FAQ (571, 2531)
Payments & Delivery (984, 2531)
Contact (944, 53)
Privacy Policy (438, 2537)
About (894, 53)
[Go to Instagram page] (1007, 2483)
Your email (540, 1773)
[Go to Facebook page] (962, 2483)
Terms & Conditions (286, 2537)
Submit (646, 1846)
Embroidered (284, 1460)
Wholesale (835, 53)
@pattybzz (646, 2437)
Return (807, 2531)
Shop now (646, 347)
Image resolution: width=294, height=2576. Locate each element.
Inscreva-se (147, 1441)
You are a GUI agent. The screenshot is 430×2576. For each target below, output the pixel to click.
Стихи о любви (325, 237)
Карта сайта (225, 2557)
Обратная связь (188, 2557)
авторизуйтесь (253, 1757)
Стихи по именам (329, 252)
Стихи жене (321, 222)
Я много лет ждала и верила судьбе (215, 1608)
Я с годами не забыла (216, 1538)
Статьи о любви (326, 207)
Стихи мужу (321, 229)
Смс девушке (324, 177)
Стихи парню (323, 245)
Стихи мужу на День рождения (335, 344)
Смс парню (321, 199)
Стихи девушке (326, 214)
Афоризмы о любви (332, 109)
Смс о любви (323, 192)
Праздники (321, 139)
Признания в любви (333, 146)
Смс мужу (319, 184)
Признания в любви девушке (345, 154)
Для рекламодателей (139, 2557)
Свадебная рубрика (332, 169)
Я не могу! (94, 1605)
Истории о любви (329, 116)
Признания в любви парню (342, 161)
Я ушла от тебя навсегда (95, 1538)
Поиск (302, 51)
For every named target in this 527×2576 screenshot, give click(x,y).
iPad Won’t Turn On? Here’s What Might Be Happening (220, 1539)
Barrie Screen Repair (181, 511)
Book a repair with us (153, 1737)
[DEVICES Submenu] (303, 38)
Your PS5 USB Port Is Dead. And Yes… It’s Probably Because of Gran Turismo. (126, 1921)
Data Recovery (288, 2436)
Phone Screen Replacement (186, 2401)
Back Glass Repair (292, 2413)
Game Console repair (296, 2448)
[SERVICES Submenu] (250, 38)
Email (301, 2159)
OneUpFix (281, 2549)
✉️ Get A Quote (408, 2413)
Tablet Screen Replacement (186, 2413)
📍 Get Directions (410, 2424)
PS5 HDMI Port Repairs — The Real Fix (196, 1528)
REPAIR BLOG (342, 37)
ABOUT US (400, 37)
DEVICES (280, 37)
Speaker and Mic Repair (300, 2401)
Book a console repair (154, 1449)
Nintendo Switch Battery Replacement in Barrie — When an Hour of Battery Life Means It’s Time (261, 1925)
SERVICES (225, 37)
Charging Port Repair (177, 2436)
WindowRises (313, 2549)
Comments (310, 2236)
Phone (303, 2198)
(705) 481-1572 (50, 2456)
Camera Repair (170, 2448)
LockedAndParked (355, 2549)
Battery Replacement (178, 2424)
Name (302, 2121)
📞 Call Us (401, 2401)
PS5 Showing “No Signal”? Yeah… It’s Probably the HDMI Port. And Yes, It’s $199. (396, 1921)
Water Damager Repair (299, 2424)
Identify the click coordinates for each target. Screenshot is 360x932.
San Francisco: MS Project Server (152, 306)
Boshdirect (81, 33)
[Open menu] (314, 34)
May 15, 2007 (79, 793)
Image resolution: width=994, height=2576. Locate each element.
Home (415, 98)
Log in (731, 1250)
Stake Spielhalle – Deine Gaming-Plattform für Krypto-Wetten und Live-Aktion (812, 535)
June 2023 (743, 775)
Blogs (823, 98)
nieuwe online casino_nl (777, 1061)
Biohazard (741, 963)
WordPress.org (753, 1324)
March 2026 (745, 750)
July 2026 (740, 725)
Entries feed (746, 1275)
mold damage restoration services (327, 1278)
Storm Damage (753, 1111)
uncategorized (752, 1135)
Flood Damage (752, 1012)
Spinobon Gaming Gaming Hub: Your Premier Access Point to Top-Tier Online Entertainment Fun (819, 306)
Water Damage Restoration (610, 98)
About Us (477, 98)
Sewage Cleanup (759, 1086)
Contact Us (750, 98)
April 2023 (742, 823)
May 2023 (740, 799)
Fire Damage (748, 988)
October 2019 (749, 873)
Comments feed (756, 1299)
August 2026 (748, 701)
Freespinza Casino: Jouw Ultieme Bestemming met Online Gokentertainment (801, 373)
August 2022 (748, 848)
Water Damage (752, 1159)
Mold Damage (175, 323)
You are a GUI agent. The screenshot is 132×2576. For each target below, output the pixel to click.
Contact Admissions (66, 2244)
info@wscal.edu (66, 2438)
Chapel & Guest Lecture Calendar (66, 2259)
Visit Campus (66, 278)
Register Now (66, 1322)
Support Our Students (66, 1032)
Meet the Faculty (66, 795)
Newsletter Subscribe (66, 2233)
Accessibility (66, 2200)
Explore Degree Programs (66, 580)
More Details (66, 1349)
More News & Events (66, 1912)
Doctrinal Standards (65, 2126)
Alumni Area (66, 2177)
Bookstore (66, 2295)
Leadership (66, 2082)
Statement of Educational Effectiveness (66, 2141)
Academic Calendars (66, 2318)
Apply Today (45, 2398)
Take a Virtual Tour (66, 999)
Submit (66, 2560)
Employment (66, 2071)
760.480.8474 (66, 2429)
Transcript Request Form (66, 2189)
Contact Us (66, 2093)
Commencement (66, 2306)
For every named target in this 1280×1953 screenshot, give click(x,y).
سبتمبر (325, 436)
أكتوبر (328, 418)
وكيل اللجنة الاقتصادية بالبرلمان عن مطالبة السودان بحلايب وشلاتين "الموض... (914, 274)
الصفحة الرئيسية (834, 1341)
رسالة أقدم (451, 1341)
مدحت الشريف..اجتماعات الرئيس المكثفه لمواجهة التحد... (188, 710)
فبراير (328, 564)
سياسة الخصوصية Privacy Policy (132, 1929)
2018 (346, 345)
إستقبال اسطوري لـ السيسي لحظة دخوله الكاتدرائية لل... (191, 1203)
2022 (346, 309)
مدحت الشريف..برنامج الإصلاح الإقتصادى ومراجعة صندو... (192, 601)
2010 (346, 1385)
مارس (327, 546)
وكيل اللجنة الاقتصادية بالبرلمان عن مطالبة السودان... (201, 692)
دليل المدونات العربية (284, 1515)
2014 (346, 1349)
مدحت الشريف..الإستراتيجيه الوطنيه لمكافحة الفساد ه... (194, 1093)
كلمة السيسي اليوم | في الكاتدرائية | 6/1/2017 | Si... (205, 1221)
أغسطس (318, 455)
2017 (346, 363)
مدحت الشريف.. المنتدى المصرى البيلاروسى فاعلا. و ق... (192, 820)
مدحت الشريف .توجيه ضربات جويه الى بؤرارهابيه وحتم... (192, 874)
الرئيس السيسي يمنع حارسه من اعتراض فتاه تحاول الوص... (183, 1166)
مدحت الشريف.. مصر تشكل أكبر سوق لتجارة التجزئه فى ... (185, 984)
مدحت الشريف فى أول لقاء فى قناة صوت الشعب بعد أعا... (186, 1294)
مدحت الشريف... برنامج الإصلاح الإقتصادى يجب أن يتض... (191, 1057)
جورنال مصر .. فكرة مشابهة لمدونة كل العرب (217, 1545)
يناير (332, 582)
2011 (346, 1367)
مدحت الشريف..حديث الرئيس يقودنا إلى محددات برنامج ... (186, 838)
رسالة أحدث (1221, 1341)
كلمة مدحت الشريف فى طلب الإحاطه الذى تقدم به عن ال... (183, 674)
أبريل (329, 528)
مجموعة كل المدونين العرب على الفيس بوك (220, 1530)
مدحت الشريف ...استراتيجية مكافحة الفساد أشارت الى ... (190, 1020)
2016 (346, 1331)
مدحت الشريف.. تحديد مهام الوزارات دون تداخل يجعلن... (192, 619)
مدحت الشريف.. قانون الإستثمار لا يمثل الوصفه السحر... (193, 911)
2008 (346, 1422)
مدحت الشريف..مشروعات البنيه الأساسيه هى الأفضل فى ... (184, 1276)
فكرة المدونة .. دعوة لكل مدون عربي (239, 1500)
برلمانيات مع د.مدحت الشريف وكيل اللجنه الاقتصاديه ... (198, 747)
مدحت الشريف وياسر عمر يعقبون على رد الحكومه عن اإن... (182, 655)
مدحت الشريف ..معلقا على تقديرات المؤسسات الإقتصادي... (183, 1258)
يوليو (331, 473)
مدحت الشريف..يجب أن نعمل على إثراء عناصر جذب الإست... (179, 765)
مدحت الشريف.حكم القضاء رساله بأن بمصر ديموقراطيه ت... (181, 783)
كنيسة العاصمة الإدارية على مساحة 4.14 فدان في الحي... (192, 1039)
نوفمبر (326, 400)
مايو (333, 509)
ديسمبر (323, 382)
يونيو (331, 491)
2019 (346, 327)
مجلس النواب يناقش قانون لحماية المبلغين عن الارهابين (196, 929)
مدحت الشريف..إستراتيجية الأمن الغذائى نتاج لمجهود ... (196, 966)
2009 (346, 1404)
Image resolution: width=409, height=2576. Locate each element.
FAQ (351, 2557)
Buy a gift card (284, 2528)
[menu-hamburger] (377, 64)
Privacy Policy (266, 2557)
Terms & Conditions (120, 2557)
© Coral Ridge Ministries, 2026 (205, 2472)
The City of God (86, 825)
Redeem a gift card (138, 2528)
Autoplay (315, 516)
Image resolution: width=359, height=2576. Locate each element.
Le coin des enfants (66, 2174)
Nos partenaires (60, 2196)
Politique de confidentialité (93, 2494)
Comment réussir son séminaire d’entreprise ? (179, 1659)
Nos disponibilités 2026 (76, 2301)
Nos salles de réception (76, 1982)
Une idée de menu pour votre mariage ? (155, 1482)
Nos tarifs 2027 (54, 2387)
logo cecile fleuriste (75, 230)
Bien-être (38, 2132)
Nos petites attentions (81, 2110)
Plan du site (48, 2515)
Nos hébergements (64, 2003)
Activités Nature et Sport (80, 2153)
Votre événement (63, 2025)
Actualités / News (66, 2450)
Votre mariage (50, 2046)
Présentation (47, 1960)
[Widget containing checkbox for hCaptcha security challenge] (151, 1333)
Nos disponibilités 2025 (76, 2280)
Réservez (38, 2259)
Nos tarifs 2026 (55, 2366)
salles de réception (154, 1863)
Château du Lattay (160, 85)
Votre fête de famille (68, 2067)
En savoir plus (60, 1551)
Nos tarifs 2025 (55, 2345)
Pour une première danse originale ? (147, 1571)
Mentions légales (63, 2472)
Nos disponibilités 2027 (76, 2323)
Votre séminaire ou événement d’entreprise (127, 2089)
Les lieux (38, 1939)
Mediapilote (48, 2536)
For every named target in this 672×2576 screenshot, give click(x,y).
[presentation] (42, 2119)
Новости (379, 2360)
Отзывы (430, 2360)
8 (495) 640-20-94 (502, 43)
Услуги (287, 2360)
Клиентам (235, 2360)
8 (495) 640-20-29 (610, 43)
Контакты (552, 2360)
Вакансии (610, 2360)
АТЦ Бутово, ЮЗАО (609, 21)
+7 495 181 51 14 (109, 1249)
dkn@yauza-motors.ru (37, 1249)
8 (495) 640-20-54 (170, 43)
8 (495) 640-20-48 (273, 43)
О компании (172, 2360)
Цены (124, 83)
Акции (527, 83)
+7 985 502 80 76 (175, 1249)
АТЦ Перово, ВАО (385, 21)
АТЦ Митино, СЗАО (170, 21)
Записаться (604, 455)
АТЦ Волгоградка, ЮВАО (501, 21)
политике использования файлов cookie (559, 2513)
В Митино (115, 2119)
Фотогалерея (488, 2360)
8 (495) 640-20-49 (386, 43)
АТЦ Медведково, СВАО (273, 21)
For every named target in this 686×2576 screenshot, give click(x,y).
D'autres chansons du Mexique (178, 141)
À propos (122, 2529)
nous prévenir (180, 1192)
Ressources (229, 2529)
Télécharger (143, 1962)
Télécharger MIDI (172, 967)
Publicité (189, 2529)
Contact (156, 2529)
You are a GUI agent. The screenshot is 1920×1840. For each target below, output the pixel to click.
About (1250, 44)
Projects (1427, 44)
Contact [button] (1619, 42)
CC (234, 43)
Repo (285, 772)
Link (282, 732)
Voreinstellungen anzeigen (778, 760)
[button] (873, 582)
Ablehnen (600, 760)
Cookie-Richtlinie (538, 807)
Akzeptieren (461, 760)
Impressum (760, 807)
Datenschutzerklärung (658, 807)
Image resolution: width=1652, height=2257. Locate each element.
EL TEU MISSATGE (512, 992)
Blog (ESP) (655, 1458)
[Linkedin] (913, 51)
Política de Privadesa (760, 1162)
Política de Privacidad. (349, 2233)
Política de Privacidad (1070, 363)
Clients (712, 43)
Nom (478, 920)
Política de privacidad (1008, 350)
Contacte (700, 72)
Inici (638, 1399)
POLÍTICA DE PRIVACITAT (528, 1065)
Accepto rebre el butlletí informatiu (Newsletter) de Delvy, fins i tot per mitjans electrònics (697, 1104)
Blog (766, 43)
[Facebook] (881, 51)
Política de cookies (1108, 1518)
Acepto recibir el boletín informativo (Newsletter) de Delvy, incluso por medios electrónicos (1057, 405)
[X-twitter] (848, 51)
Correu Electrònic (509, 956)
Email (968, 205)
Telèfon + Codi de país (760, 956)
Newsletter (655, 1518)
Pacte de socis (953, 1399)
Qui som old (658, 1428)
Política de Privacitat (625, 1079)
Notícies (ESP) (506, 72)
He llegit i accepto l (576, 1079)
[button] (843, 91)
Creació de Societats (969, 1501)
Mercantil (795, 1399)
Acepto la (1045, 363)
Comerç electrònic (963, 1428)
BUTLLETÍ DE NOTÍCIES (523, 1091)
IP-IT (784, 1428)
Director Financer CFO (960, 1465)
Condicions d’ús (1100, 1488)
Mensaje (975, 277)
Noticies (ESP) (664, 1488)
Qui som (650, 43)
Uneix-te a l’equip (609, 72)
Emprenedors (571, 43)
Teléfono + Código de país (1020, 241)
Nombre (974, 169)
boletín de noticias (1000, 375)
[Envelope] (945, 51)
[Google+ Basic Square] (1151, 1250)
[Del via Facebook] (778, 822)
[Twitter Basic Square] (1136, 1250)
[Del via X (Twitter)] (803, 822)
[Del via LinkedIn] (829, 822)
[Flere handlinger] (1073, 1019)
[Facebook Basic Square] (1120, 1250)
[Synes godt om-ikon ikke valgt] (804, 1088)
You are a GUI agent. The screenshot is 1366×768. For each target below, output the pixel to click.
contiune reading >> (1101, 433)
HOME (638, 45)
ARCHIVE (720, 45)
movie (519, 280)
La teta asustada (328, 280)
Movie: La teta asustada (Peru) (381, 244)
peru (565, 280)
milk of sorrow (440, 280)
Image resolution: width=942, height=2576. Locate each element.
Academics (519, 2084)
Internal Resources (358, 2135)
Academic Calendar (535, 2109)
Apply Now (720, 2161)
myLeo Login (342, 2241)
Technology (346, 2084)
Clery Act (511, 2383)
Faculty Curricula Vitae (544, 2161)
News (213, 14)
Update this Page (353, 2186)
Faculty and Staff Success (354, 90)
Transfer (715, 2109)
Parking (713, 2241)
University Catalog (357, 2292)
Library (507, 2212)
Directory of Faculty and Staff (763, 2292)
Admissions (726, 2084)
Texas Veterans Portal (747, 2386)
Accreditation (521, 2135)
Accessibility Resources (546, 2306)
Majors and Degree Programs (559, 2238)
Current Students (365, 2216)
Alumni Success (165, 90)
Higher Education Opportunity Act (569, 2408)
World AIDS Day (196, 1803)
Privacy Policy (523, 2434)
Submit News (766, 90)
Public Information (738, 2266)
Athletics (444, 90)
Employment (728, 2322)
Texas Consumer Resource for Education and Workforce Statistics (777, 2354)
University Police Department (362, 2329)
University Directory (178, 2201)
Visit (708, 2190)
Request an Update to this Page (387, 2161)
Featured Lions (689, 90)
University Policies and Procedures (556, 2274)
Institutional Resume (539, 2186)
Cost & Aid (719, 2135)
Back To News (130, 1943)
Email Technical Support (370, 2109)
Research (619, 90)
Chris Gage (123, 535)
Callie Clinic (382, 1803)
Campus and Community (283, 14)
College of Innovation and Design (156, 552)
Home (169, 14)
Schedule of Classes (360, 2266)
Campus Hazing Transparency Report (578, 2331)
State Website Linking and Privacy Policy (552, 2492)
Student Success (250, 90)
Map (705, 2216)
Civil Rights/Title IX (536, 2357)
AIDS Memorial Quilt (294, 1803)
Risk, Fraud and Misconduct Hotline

----

# About this exercise
Your task is to reproduce, exactly and exclusively, the lines from the one holding "University Police Department (362, 2329)" through the final line of the listing.

# Response to the task
University Police Department (362, 2329)
University Directory (178, 2201)
Visit (708, 2190)
Request an Update to this Page (387, 2161)
Featured Lions (689, 90)
University Policies and Procedures (556, 2274)
Institutional Resume (539, 2186)
Cost & Aid (719, 2135)
Back To News (130, 1943)
Email Technical Support (370, 2109)
Research (619, 90)
Chris Gage (123, 535)
Callie Clinic (382, 1803)
Campus and Community (283, 14)
College of Innovation and Design (156, 552)
Home (169, 14)
Schedule of Classes (360, 2266)
Campus Hazing Transparency Report (578, 2331)
State Website Linking and Privacy Policy (552, 2492)
Student Success (250, 90)
Map (705, 2216)
Civil Rights/Title IX (536, 2357)
AIDS Memorial Quilt (294, 1803)
Risk, Fraud and Misconduct Hotline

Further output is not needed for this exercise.